Through Honest Buildings, the word-of-mouth approach will be brought online. The site features a patent-pending qualification engine, which gives businesses depth and breadth in their search for a service provider. Project owners can search for companies based on dozens of attributes and weigh the categories that are most important to them. “Honest Buildings provides a networking platform that exponentially increases the power and reach” of the word-of-mouth approach, Kubiak says. “Now anyone can stumble across [a referral] while looking at a building profile, comparing projects, viewing somebody’s personal network.” (Members can join Honest Buildings by supplying their e-mail contact information, or they can sign up through LinkedIn or Facebook.) “The services and technologies with the best track record can leverage a network effect to capture more and more business,” Kubiak says.

Kubiak points to many companies that create simple but powerful products that can maintain optimal building performance and reduce operating expenses. “The mission of Honest Buildings is to be the networking platform for the real estate industry so these types of innovative companies can be discovered and scale faster, leading to better buildings, happier people, and a healthier planet,” he says.

Kubiak cites the music industry as an example to look to when considering how the internet could transform the real estate market. “There are of course many significant differences between real estate and music, but one striking similarity is how much the music industry used to be—and the real estate industry still is—a relationship business,” he says. The internet exploded this model for the music industry, he notes, as iTunes and other sources gave people access to any song in the world. “I think technology is going to do exactly that for real estate and allow for much more mobility for small and medium companies to scale into large and megacompanies because everyone will have access to more information.”

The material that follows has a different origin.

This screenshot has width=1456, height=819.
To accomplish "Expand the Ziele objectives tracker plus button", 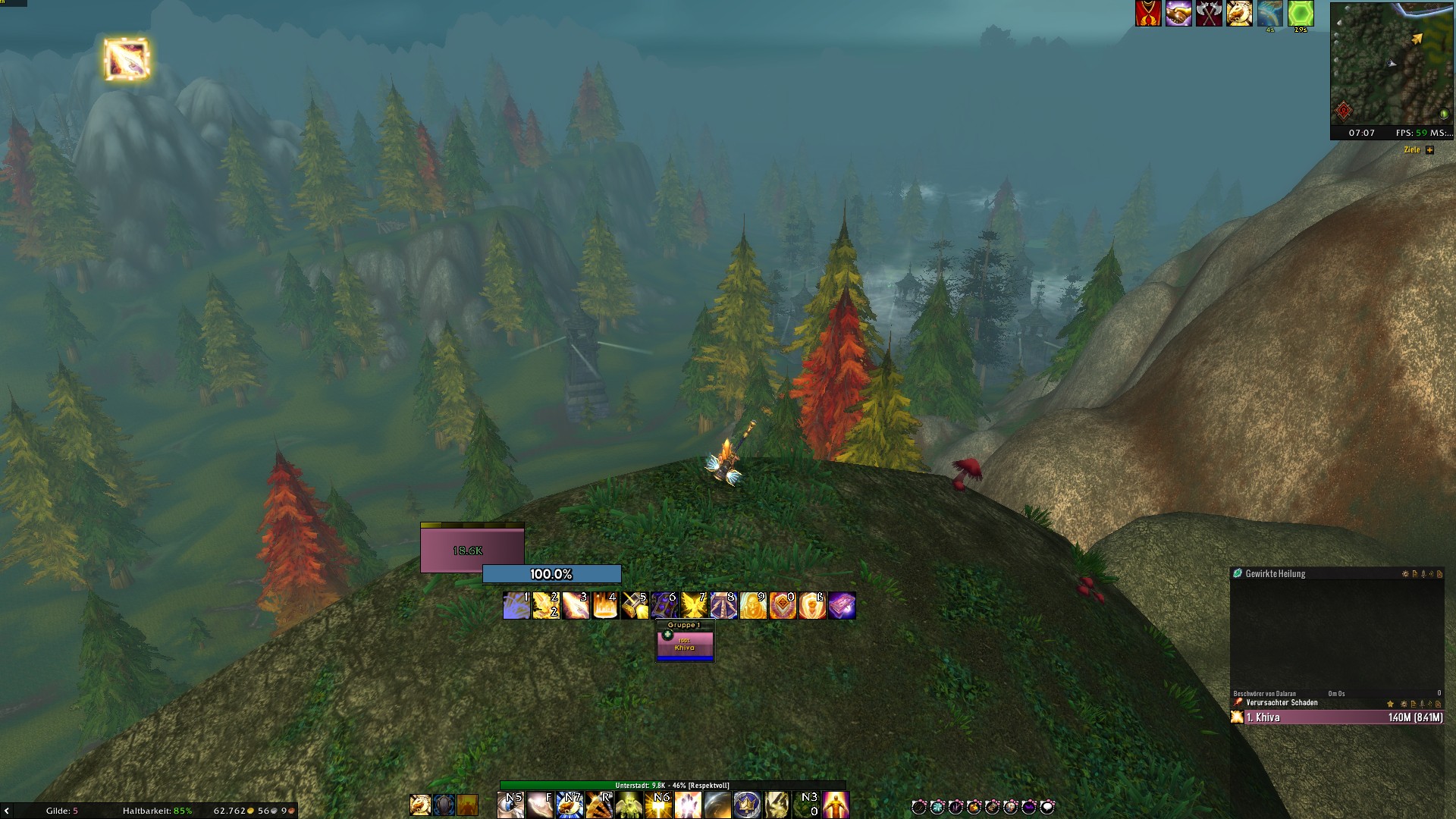I will (x=1429, y=150).
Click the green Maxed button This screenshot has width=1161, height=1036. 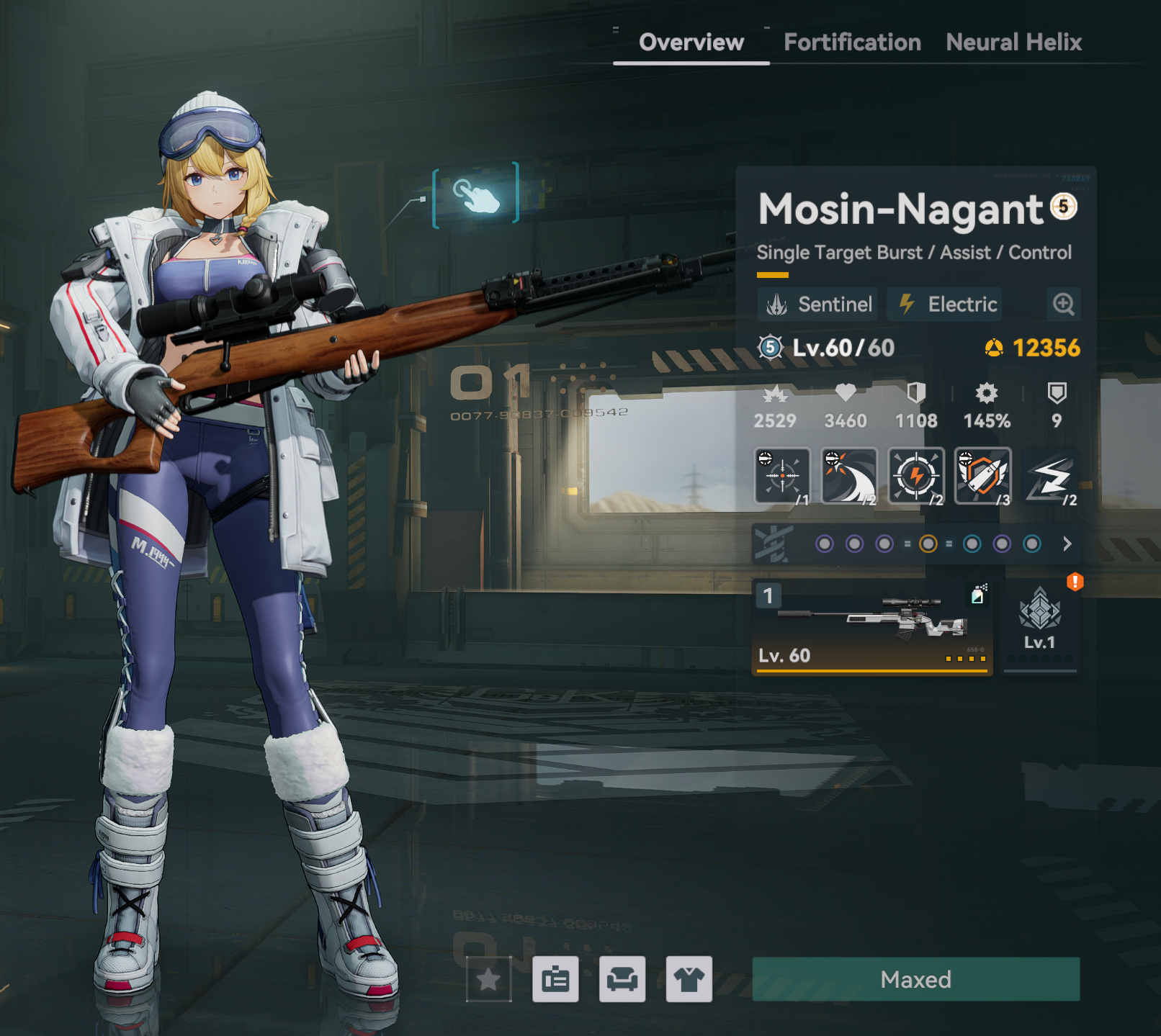coord(915,979)
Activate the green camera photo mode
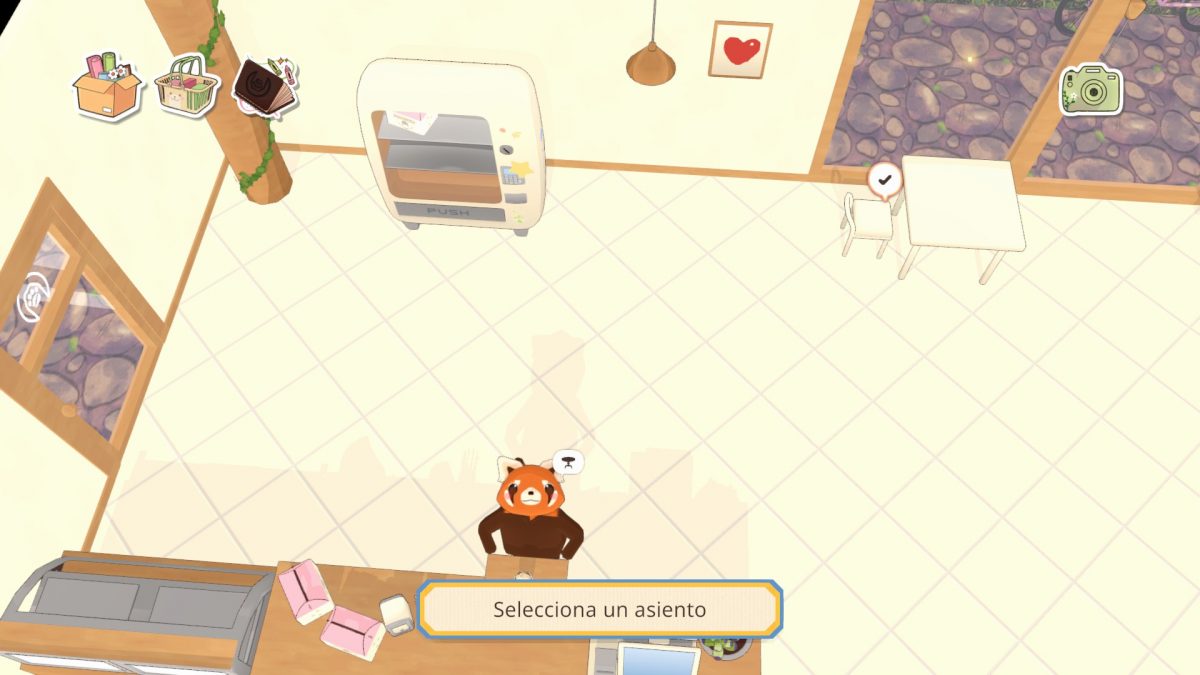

The Honest Buildings team will continue collecting data on commercial buildings and hopes to launch in every major city in the United States as well as internationally over the next year. “We see a huge opportunity to connect real estate professionals and the very fragmented marketplace for real estate information, but we know we have to stay laser-focused on providing immediate value to our customers. So it’s a balancing act of thinking big but executing on the small stuff that is going to help us grow into realizing this big opportunity,” Kubiak says. As more real estate professionals are connected and engaged, the fragmented marketplace of information may turn into a very powerful network of relationships and knowledge.

Stephanie Ball is a fiscal/economic analyst at TischlerBise, a consulting firm located in Bethesda, Maryland, and Temecula, California.